_What you are asked to do_: Set down the data that follows, exactly and completely.

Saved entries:
»»

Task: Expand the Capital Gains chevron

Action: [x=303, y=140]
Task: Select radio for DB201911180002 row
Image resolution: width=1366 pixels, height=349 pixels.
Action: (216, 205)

««

_The answer_:
Task: Expand the Capital Gains chevron

Action: [x=303, y=140]
Task: Select radio for DB201911180002 row
Image resolution: width=1366 pixels, height=349 pixels.
Action: (216, 205)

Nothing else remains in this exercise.